Making the populace (especially women) more fearful, depressed, and neurotic is undoubtedly bad for societal wealth and happiness. But does it yield votes for Democrats? Clearly yes. Are they doing it on purpose?
Who knows? But it does seem that many of the policies advocated by Democrats and the left tend to promote unfavorable mental states. Cui bono?
It’s so true! The way I digested this info was by invoking Dickens. His insane villain Miss Havisham - a bitter spinster deliberately poisoning the younger generation - seemed in Dickens’ day to be a cartoonish, unbelievable exaggeration of villainy; today, it seems totally normal! Havishams are now everywhere, more here:
https://gaty.substack.com/p/miss-havisham-modern-hero
Another fascinating aspect of this, to me, is the power of pharmaceuticals. When 25-30-40% of a demographic is on psych meds, is this the real life version of Marx’s “opiate of the masses” remark, or of Huxley’s soma? That is, if it weren’t for these drugs numbing a quarter of the population to the insanity of modern life, would people be more willing to revolt (and stop voting for the same people all the time)?

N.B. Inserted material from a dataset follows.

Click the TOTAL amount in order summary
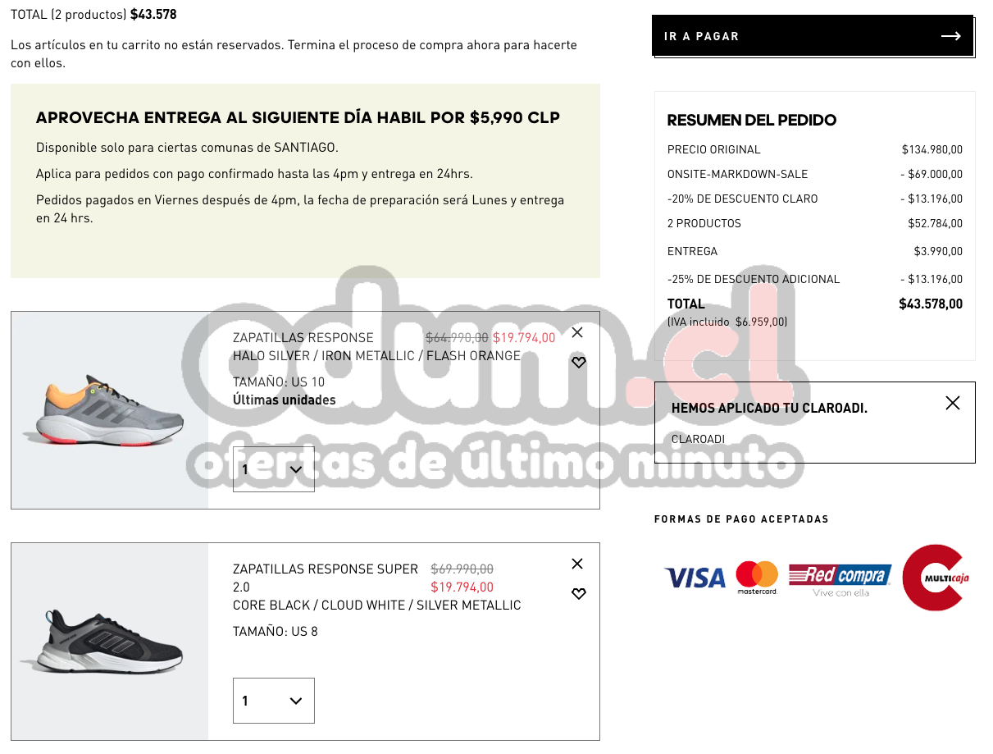The height and width of the screenshot is (754, 993). point(931,304)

In 19th century, we didn’t have powerful big pharma drugs, so treating millions of women for “hysteria” failed, and they instead had to escape chauvinistic oppression in real life, without drugs, and boom… hysteria disappeared. Had Prozac been around in 1870, would women have the vote today?
More on this in my recent interview here:
https://twitter.com/DrMcFillin/status/1693684641260068976
Thank you for this great topic!
Politicians have always tried to manipulate voters, but the Dems of today have really perfected the art. On one hand, they teach the youth that mass extinction is right around the corner, and simultaneously, only they can and will keep you safe. So for the vulnerable, it's toxic, and you get the post-teen political disorder that closely resembles the pre-teen hysterias.
Didn't Woody Allen say all neurosis is fear of death? So far I don't know one young person TDS sufferer who can answer me when I ask, what do you think of the Abraham Accords? So it's not policy, it's emotion, and yes it's purposeful.